> **What is asked**
For each statement, decide whether it agrees with the text on audit tables, answering yes or no and quoting the words from that text that settle it. (a) An audit table takes the source table's name with the suffix _AUDIT added. (b) An eventHandler that interacts with an audited table may be non-transactional. (c) The AUDIT_EVENT_USER field holds the user on the event message.

> **Page**
————————
The following details can be added when you use the audit = details()
parameter:
Parameter name | Type | Description |
---|---|---|
id | Integer | Unique id to identify the audit table |
sequence | STRING | Unique name to identify its sequence |
tskey | boolean | Set a timestamp index |
The audit table that is created has the same name as the source table, plus the suffix _AUDIT. Here is an example table definition, which creates a table called EUR_TRADES
and an audit table called EUR_TRADES_AUDIT
:
table (name = "EUR_TRADE", id = 2000, audit = details(id = 2100, sequence = "TR")) {
sequence(TRADE_ID, "TR")
COUNTERPARTY_ID
INSTRUMENT_ID not null
QUANTITY
PRICE not null
TRADE_DATE
TRADE_STATUS
primaryKey {
TRADE_ID
}
}
Whenever an eventHandler
interacts with the table EUR_TRADES
, a record is automatically inserted to the audit table EUR_TRADES_AUDIT
to log the event.
So, to be clear:
- An audit table monitors and logs details of changes on a specific table.
- If the table and the
eventHandlers
that interact with it are set up correctly, then the auditing is performed automatically. - Every change to the table is automatically logged and timestamped on the audit table.
Structure of audit tables
When you create an audit table, it has all the same fields as the source table, plus the following fields:
Field name | Data Type | Description |
---|---|---|
AUDIT_EVENT_DATETIME | DATATIME | Autogenerated date and time of the event |
AUDIT_EVENT_TEXT | STRING | Optional “REASON” value sent as part of the event message |
AUDIT_EVENT_TYPE | STRING | Event that wrote on the source table |
AUDIT_EVENT_USER | STRING | User on the event message |
ACID
Every eventHandler
that interacts with the audited table must be transactional. This ensures ACID compliance.
Here is a simple example of a transactional eventHandler
:
eventHandler<Company>(name = "COMPANY_INSERT", transactional = true) {
onValidate {
ack()
}
onCommit { event ->
val company = event.details
entityDb.insert(company)
ack(listOf(mapOf("VALUE" to "SUCCESS!")))
}
}
Make sure your database supports transactions.
————————
> **Dataset section**
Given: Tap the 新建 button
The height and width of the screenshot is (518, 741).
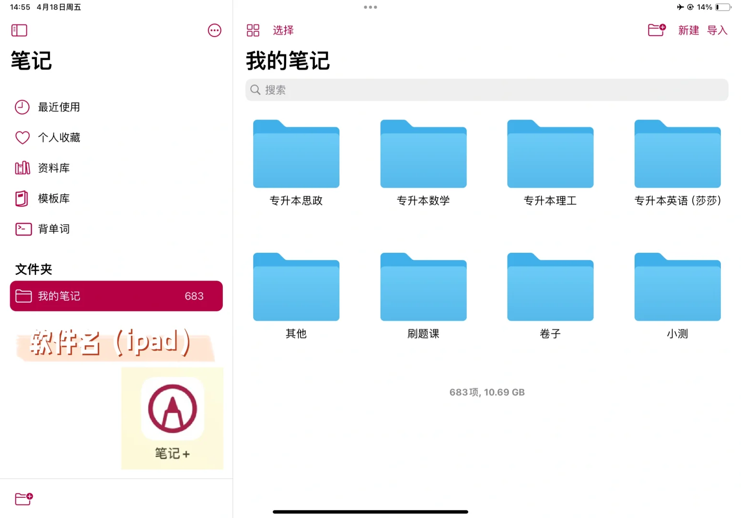Looking at the screenshot, I should pos(688,30).
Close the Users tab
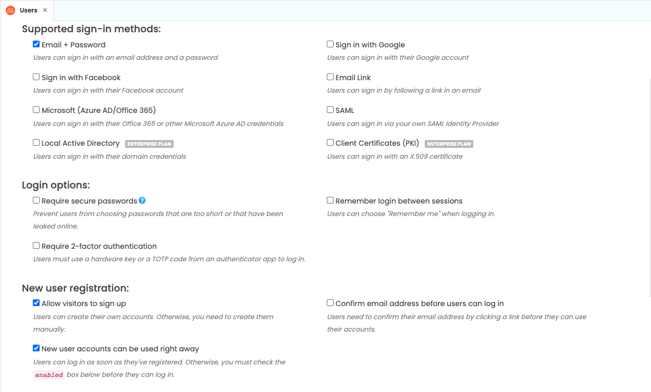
————————
> **Written reply**
(a) Yes: "The audit table that is created has the same name as the source table, plus the suffix _AUDIT."
(b) No: "Every eventHandler that interacts with the audited table must be transactional."
(c) Yes: "User on the event message"